Seven weeks after the operation and with the shoulder showing no improvement, surgeon Simon McMahon sent Joubert for an MRI scan, which revealed a serious infection in his shoulder.

"He put an insertion into my shoulder and then 20ml of yellow pus came out. At that time I was at the end of my wits."

Joubert went into Dunedin Hospital and in the next few weeks the wound was scraped out and an infection, which had got right under the screws in his shoulder, was cleaned out.

But that was not the end of his troubles.
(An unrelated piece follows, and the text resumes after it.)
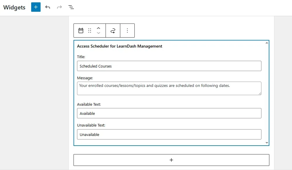This screenshot has height=170, width=292.
Task: Expand the widget preview using the scroll-down arrow
Action: tap(267, 143)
"They gave me some different antibiotics and I had an allergic reaction to them. My body was covered with this huge rash. My body was allergic to penicillin. So they switched them again."

As the antibiotics kicked in, he tried to give up the painkillers but his body suffered withdrawal symptoms.

"I was getting the shakes, going crazy. It was awful."

Out of hospital after seven weeks, he knew only he could get his body right.

"By Christmas time I was going back to South Africa and made the decision then I had to get off them [painkillers].

"They said to me once I finished the antibiotics I could get into a drugs programme to wean me off them. But I didn't want that. I wanted to do it myself."

Joubert slowly reduced his drug intake when home with his parents in South Africa, but it was not easy. Coming out in cold sweats and uncontrollable shakes, he hid the the worst of it from his parents, as he crawled his body towards better health.

As the new year came in, he was making progress and was starting to feel better. He had lost muscle, doubled his body fat, but he knew he was on the road to recovery.

Now he is back, as fit as he has ever been, starting to get back into some contact work on the training field, and should play his first club game next month.

He also celebrated last month becoming fully qualified as a New Zealand rugby player, having spent three years in the country.

But, if anything, the past nine months have given him some perspective in life.

"Before this, my total focus was on rugby. And it still means a lot to me. But now if I go out in my first game and injure my shoulder again, then that will be what happens. There are a whole lot of worse people off than me.

"Some guys are destined to make it. I am determined to. What I lack in natural ability I can make up with determination, discipline, dedication and desire."